Re: Add a greedy join search algorithm to handle large join problems

From: Tomas Vondra <tomas(at)vondra(dot)me>
To: Chengpeng Yan <chengpeng_yan(at)outlook(dot)com>
Cc: John Naylor <johncnaylorls(at)gmail(dot)com>, lakshmi <lakshmigcdac(at)gmail(dot)com>, Pavel Stehule <pavel(dot)stehule(at)gmail(dot)com>, "pgsql-hackers(at)lists(dot)postgresql(dot)org" <pgsql-hackers(at)lists(dot)postgresql(dot)org>, Robert Haas <robertmhaas(at)gmail(dot)com>
Subject: Re: Add a greedy join search algorithm to handle large join problems
Date: 2026-05-13 12:22:53
Message-ID: 840aa04d-2302-4197-b885-70a7e0064bcb@vondra.me
Views: Whole Thread | Raw Message | Download mbox | Resend email
Thread:
Lists: pgsql-hackers

Hi!

On 5/13/26 08:06, Chengpeng Yan wrote:
> Hi Tomas,
>
> Thanks for the detailed comments. I do not think I can answer all of the
> questions yet, but I would like to first align my current understanding
> and reply to the parts where I have some thoughts. For the remaining
> parts, I think I need more analysis/research before making stronger
> claims.
>

That's fine. No one expect you to have all the answers right away. It's
a matter for future research. Also, it's just random ideas, and some of
them may be misguided - feel free to push back against that, please.

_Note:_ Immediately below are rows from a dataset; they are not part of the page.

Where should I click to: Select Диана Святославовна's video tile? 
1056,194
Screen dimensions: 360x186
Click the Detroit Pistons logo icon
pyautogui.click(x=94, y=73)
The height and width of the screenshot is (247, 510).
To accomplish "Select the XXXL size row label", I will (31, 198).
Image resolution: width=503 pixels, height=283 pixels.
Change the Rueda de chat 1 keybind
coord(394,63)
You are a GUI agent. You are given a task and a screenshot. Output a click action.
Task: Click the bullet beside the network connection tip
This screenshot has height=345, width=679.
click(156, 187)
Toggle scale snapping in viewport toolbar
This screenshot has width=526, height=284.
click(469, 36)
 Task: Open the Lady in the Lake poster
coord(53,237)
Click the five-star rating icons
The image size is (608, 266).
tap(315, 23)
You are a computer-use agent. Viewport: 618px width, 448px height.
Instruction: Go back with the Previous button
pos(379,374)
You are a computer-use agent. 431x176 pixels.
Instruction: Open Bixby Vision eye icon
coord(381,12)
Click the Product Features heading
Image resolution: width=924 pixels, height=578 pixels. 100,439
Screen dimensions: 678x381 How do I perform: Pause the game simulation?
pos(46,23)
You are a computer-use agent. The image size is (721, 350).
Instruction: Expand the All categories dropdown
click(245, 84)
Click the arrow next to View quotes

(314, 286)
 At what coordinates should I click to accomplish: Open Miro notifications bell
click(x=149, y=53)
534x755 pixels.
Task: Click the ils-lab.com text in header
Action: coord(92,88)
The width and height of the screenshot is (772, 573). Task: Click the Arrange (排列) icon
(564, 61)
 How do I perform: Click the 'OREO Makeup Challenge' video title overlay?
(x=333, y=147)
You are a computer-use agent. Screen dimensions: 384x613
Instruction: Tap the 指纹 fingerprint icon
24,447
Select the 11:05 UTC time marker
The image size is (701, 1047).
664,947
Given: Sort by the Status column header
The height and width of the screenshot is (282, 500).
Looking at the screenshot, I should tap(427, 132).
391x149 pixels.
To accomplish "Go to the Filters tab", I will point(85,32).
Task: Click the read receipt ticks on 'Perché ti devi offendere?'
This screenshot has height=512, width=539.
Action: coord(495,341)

>> On May 12, 2026, at 21:42, Tomas Vondra <tomas(at)vondra(dot)me> wrote:
>>
>> After reading this, my thinking was "we should assume the estimates are
>> accurate" because with bogus estimates we can end up with arbitrarily
>> bad plans. Garbage in, garbage out.
>>
>> But maybe it's not as black-and-white? I agree if one method is much
>> more robust (i.e. performs better with estimates that are close enough
>> to the actual values), then that seems like an important feature for
>> this type of heuristics.
>>
>> I wonder how "bad" the estimates are in the presented example, both in
>> the good and bad runs.
>
> I agree with this point. My earlier benchmark was more of an end-to-end
> test with current postgres estimates, including cases where the
> estimates can be quite wrong. I used that setup because complex join
> estimates seem very hard to make accurate in all cases, so these errors
> are likely to remain part of the practical problem.
>
> But for evaluating the join-order algorithm itself, I agree we also need
> a setup where the estimates are closer to the actual values, for example
> by first measuring actual row counts/cardinalities and then using those
> values instead of normal planner estimates. That would answer a
> different question: the current results show end-to-end behavior with
> the current postgres estimator, while the additional setup would better
> isolate the search algorithm.
>
> If the estimates are very wrong, the selected plan may be dominated by
> estimator error rather than by the search method. In that case, I am not
> yet sure how much a win/loss between two heuristics proves about the
> join search algorithm itself. On the other hand, if the estimates are
> close enough and one method is still more robust, I agree that would be
> an important property for this kind of heuristic.
>
> For the presented examples, I need to look more carefully at the good
> and bad runs. From a first look at some severe regressions, the issue
> seems to be that some intermediate join row estimates are off by orders
> of magnitude, but I do not want to claim that as the full answer before
> doing a more systematic analysis.
>

Agreed. Seeing results for joins with accurate estimates would be helpful.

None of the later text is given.